Immunotherapy, the youngest branch of cancer therapy, is expensive, costing between Rs 2 lakh and 3 lakh per month. With such a price tag, immunotherapy is out of reach for 97% of the cancer patients that can benefit from it, said Dr Kumar Prabhash who heads the medical oncology department at Tata Memorial Hospital. So, in order to provide the benefit of immunotherapy to the poorest patient visiting the hospital, the team innovated.

At the central government-run Tata Memorial Hospital, the medical oncology team added a tenth of the regular dosing of an immunotherapy drug called nivolumab to the treatment plan of 76 patients with metastatic head and neck cancer. This group got the low-dose immunotherapy drug at Rs 25,000 per month as against eight times the cost of the regular dosing.

With low-dose nivolumab, they also underwent the regular chemotherapy regimen meant for their advanced disease. This group was compared with another group of 75 similar patients who only got chemotherapy.
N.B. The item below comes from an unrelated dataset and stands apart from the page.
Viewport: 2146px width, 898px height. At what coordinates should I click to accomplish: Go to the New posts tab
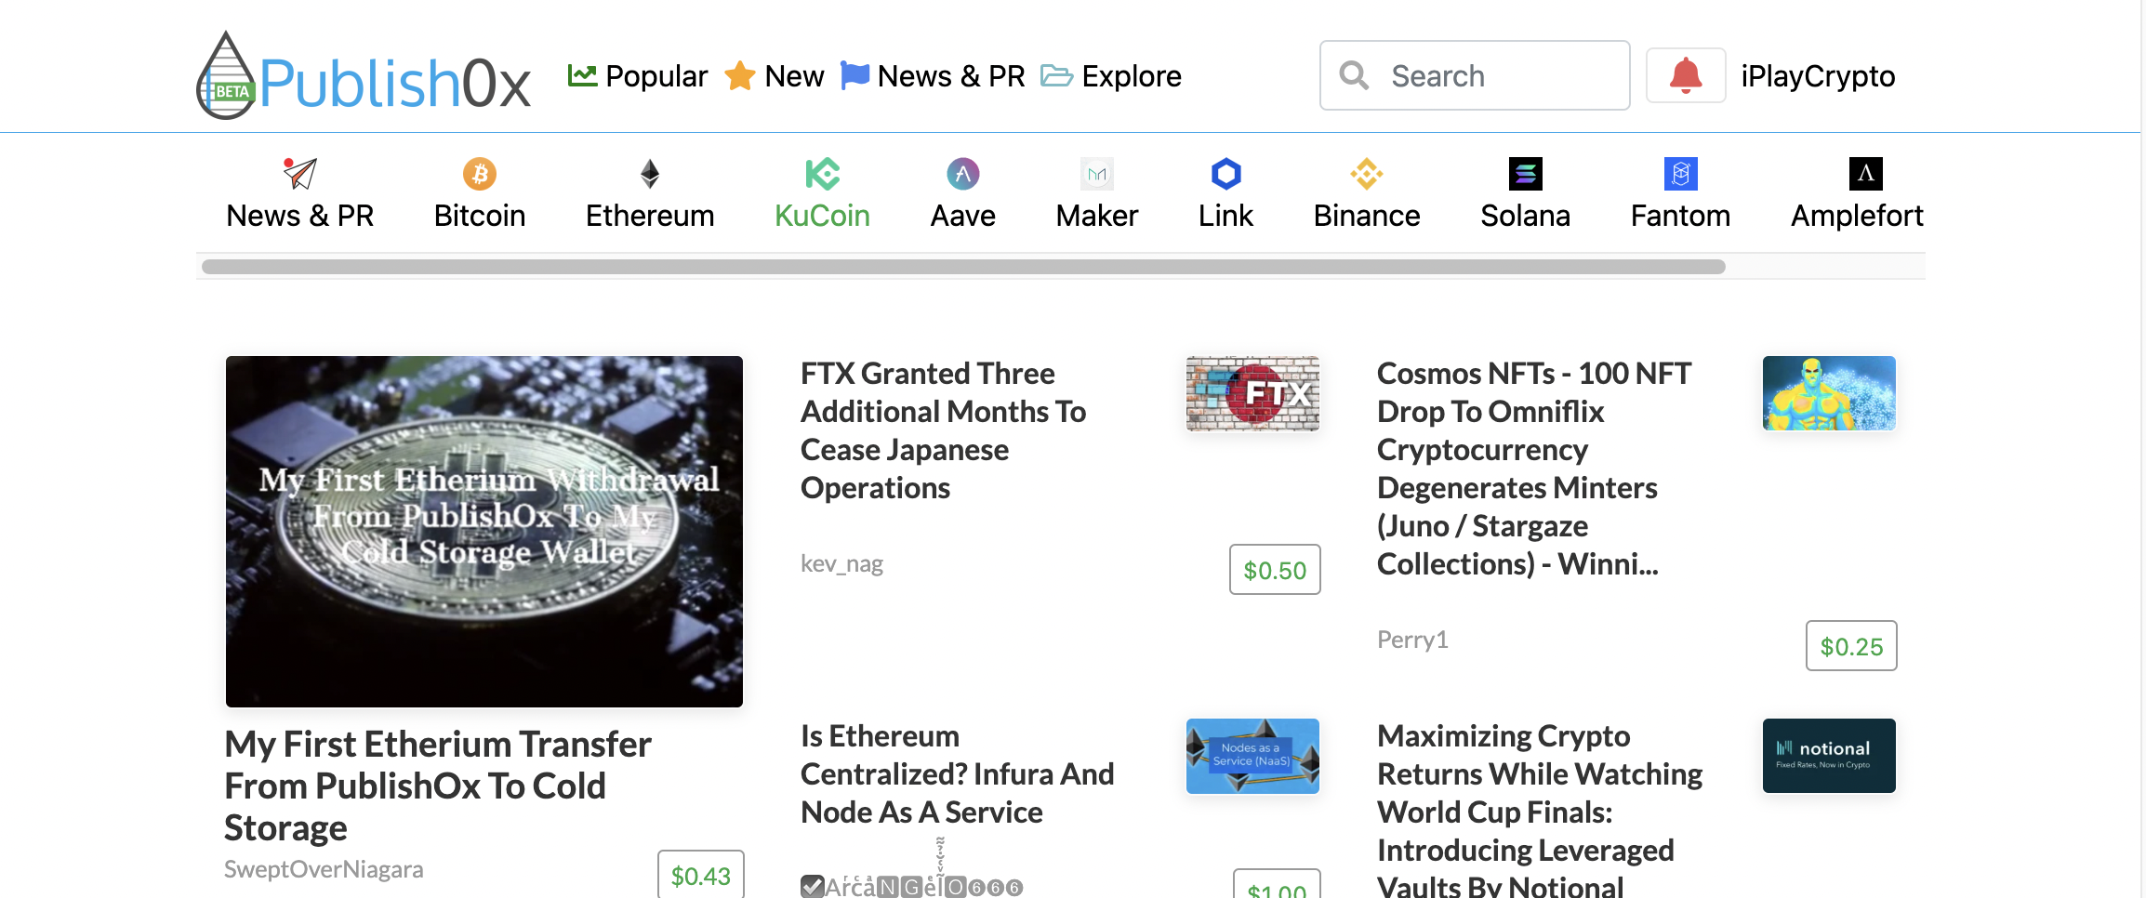(775, 76)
If the median overall survival was 6.7 months in the second group, it was 10.1 months in the first group.

“In this first-ever randomised study, the addition of low-dose nivolumab led to improved overall survival and is an alternative standard of care for those who cannot access full dose nivolumab,” said the presentation made by Dr Vanita Noronha, Vijay Patil and Nandini Menon in Chicago.

The team made another poster presentation to show poor uptake of immunotherapy drugs among patients in India. Of around 15,000 head and neck cancer patients of Tata Memorial Hospital who would have benefited from immunotherapy, only 444 (less than 3%) used it. “Patients with head and neck cancer, those from the private category and males had higher access to this therapy,” their study found.

Meanwhile, doctors in India said though the Sloan Kettering trial was a step ahead, it was too early to celebrate. Dr Shailesh Shrikhande, deputy director at Tata Memorial Centre, said results were applicable to only 5% of the total group of colorectal cancer patients. “As a scientist, I am optimistic but guarded as we need to await more data,” he added.